To mitigate the socio-economic effects of HIV/Aids in the community, the ACFS launched the Love thy Neighbour Ubuntu Campaign several years ago

The objective of the campaign has been to break the stigma surrounding HIV/Aids by re-awakening the extended family Ubuntu culture.

The following programmes are integral to the endeavour: training in home-based nursing care; home care; counselling sessions; weekly support groups for those affected or infected by HIV and AIDS; schools talks and workshops for voluntary testing and counselling; support and advice for those using anti-retroviral drugs; peer counselling and training in high schools.

aids ribbons

Workshops in High Schools
Grade 9 learners attend workshops on life skills, communication & listening skills, empathy, alcohol abuse, teenage pregnancy, self esteem, sexuality and HIV/AIDS. Learners who receive this training are monitored up to Grade 12 and have the responsibility of counselling their peers who find themselves in difficult situations.

Support Groups
HIV/AIDS sufferers meet fortnightly for support.
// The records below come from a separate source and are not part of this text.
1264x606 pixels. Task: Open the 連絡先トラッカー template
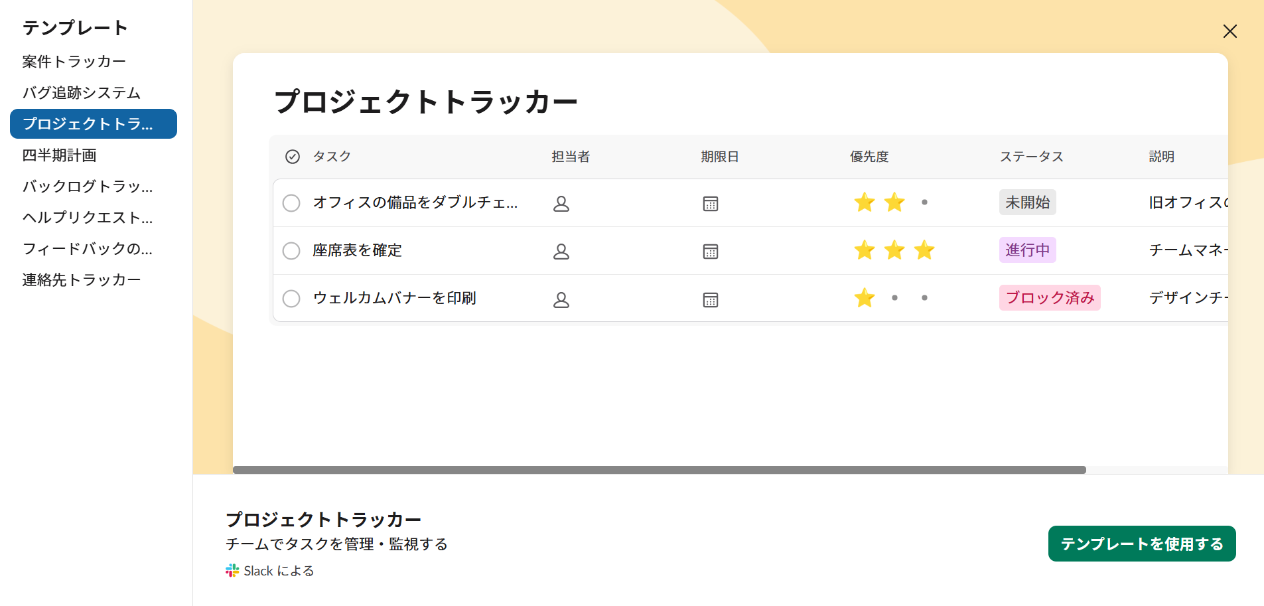[x=81, y=279]
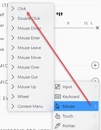Click the X icon beside ruler
Image resolution: width=101 pixels, height=130 pixels.
tap(97, 28)
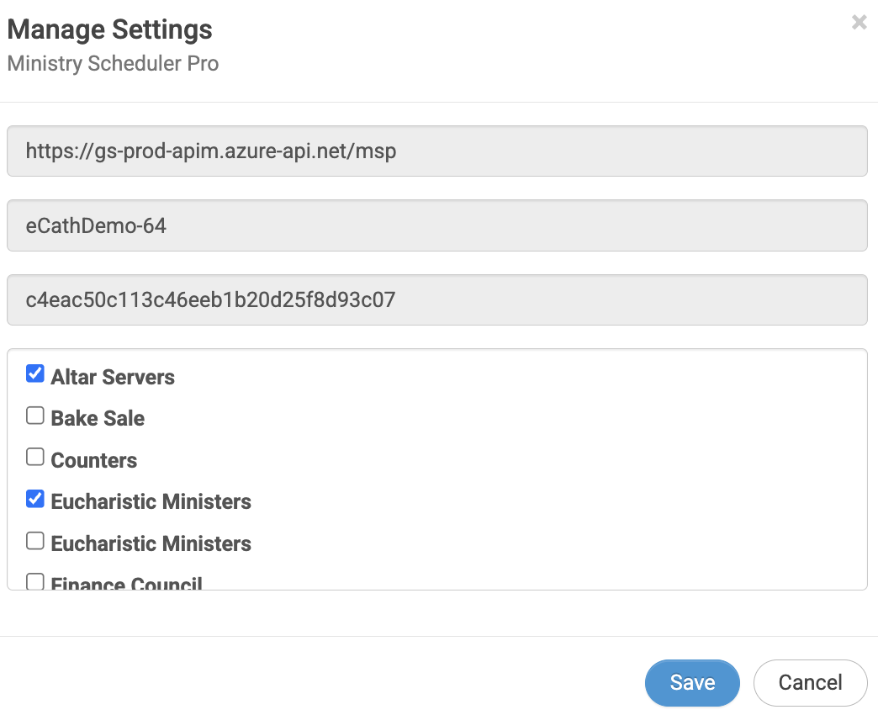Click the Ministry Scheduler Pro subtitle
878x715 pixels.
coord(113,64)
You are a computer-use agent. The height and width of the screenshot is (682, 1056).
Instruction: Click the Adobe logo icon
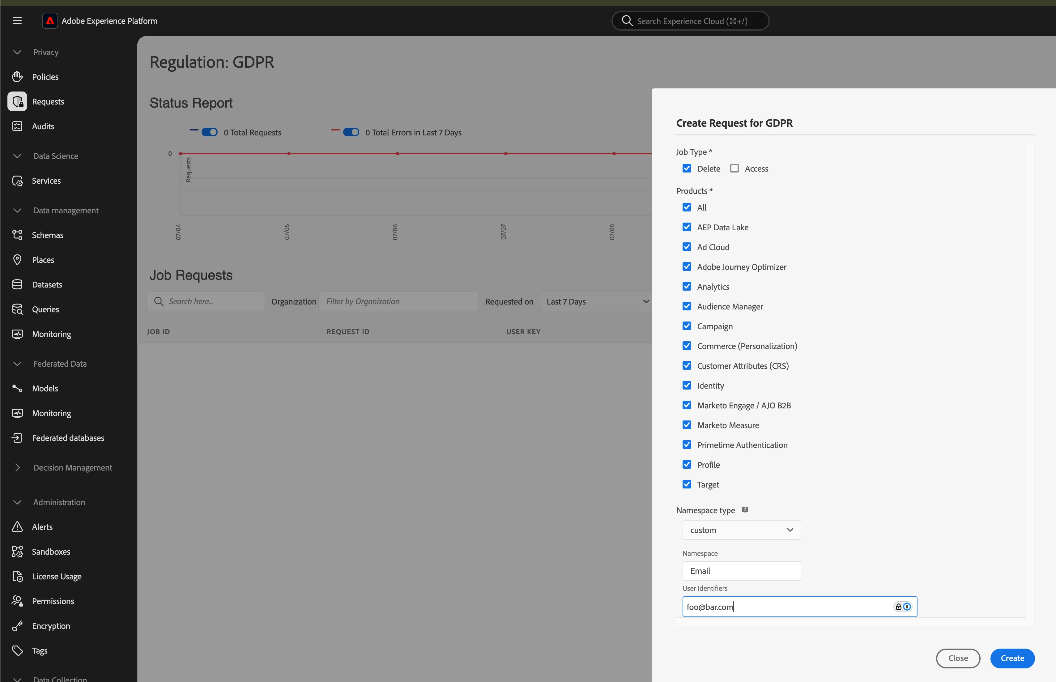(x=50, y=21)
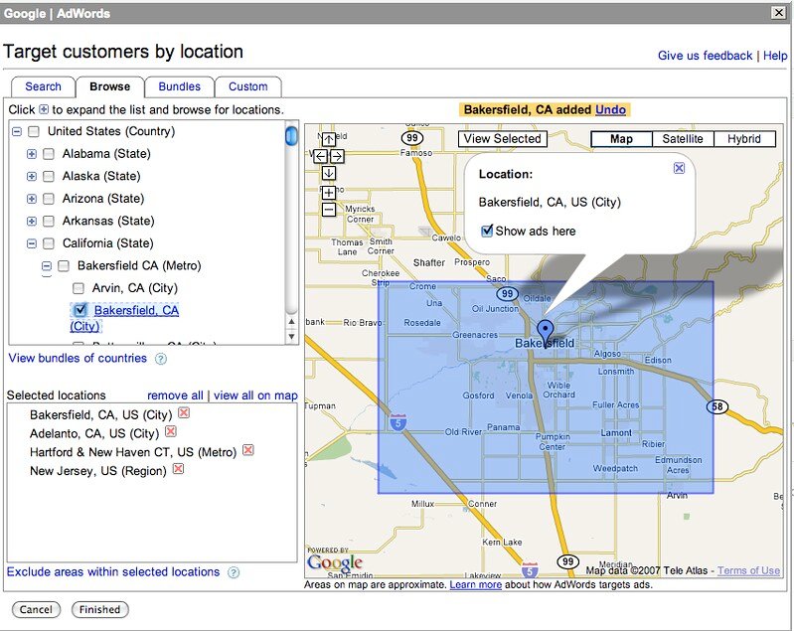Zoom out on the map
The width and height of the screenshot is (794, 631).
click(329, 210)
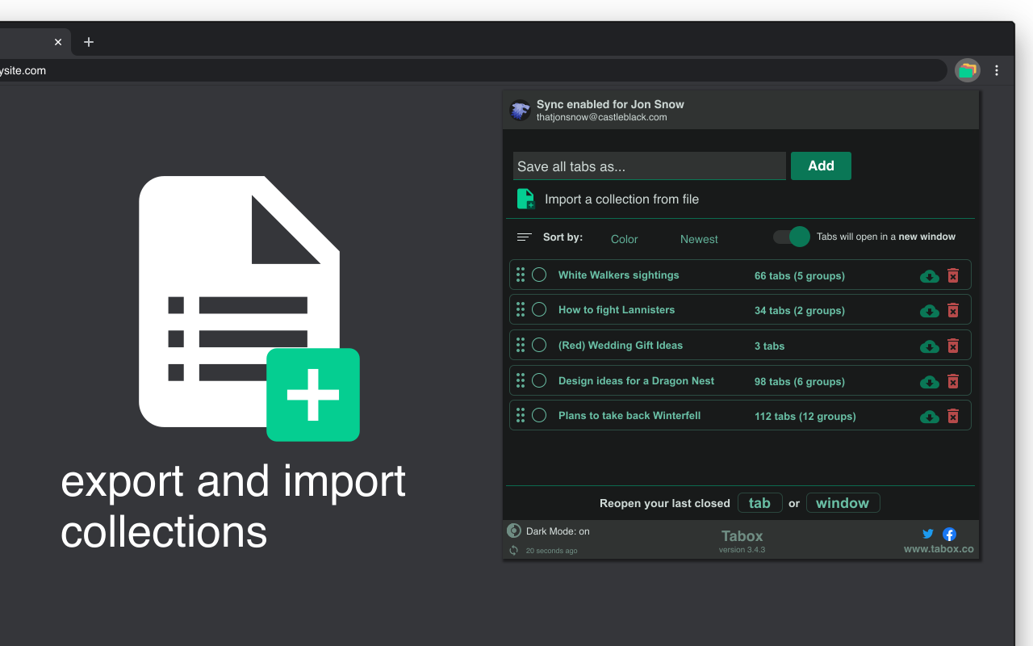Open the browser three-dot menu

(x=997, y=70)
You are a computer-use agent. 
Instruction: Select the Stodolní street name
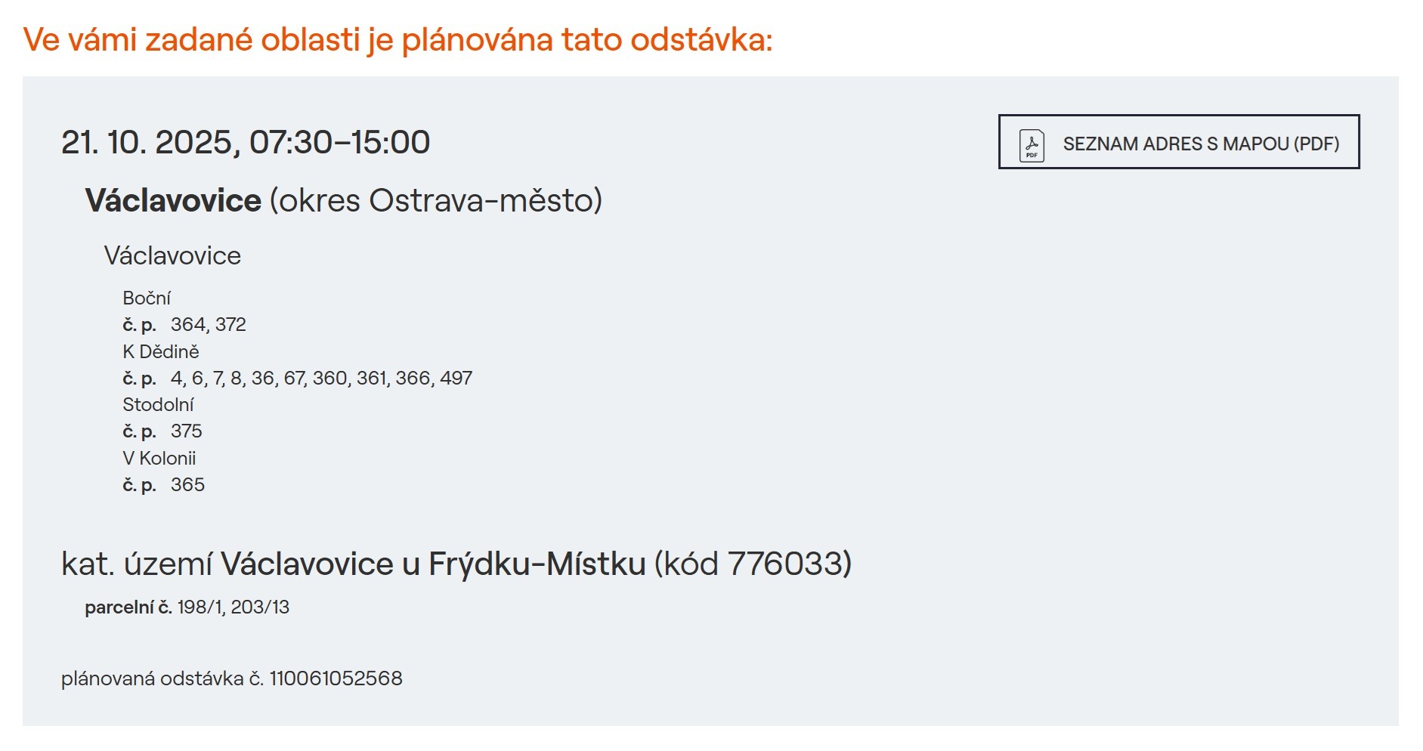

Emotional support, in particular, is vital. They share ideas and receive information on treatment options, medication and medical terms such as CD4 count.

Community members receive basic information on HIV/AIDS and counselling skills. They are encouraged to share the information with others.


The concept of ubuntu defines the individual in his or her relationships with others – and stresses the need to treat others as we would have them treat us, with dignity, respect and consideration.

Ubuntu speaks about the fact that you can't exist as a human being in isolation. When you do well, it spreads out; it is for the whole of humanity.

People infected with HIV/AIDS are still people. And ubuntu demands that we respond to their suffering with love and care.

The ACFS Love thy Neighbour Ubuntu Campaign aims to encourage communities to embrace those among them who are sick and in need.